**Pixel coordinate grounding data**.
──────────

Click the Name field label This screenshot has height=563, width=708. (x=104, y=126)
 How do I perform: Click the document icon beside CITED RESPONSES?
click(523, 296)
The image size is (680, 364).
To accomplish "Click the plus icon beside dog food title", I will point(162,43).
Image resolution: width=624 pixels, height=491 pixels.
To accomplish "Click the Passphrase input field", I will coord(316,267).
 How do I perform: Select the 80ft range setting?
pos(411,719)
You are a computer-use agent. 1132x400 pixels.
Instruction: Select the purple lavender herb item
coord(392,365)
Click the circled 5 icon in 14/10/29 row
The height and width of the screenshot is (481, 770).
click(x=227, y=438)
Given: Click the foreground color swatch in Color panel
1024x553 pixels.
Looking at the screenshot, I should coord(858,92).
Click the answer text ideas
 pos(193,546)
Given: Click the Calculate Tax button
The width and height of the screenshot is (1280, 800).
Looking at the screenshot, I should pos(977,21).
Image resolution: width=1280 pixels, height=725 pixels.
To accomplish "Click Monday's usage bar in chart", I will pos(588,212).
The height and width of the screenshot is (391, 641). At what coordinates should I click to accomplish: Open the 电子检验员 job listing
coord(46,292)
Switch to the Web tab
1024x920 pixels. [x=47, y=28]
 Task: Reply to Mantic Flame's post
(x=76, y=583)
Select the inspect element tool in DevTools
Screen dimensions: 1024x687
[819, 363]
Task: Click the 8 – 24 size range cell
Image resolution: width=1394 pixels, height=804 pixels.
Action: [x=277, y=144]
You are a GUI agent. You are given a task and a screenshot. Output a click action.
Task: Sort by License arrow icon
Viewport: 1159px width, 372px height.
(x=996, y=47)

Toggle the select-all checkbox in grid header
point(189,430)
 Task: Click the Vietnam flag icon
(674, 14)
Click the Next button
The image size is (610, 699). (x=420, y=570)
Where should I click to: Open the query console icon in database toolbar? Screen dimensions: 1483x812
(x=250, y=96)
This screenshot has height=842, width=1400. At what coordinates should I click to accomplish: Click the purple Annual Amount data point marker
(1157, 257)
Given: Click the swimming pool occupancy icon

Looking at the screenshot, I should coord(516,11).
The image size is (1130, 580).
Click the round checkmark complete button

──────────

**Work to be completed**.
Repeat each entry exactly.

**Solved problem**.
Click the Name field label This screenshot has height=563, width=708. (x=104, y=126)
 How do I perform: Click the document icon beside CITED RESPONSES?
click(523, 296)
The image size is (680, 364).
To accomplish "Click the plus icon beside dog food title", I will point(162,43).
Image resolution: width=624 pixels, height=491 pixels.
To accomplish "Click the Passphrase input field", I will coord(316,267).
 How do I perform: Select the 80ft range setting?
pos(411,719)
You are a computer-use agent. 1132x400 pixels.
Instruction: Select the purple lavender herb item
coord(392,365)
Click the circled 5 icon in 14/10/29 row
The height and width of the screenshot is (481, 770).
click(x=227, y=438)
Given: Click the foreground color swatch in Color panel
1024x553 pixels.
Looking at the screenshot, I should coord(858,92).
Click the answer text ideas
 pos(193,546)
Given: Click the Calculate Tax button
The width and height of the screenshot is (1280, 800).
Looking at the screenshot, I should pos(977,21).
Image resolution: width=1280 pixels, height=725 pixels.
To accomplish "Click Monday's usage bar in chart", I will pos(588,212).
The height and width of the screenshot is (391, 641). At what coordinates should I click to accomplish: Open the 电子检验员 job listing
coord(46,292)
Switch to the Web tab
1024x920 pixels. [x=47, y=28]
 Task: Reply to Mantic Flame's post
(x=76, y=583)
Select the inspect element tool in DevTools
Screen dimensions: 1024x687
[819, 363]
Task: Click the 8 – 24 size range cell
Image resolution: width=1394 pixels, height=804 pixels.
Action: [x=277, y=144]
You are a GUI agent. You are given a task and a screenshot. Output a click action.
Task: Sort by License arrow icon
Viewport: 1159px width, 372px height.
(x=996, y=47)

Toggle the select-all checkbox in grid header
point(189,430)
 Task: Click the Vietnam flag icon
(674, 14)
Click the Next button
The image size is (610, 699). (x=420, y=570)
Where should I click to: Open the query console icon in database toolbar? Screen dimensions: 1483x812
(x=250, y=96)
This screenshot has height=842, width=1400. At what coordinates should I click to accomplish: Click the purple Annual Amount data point marker
(1157, 257)
Given: Click the swimming pool occupancy icon

Looking at the screenshot, I should coord(516,11).
The image size is (1130, 580).
Click the round checkmark complete button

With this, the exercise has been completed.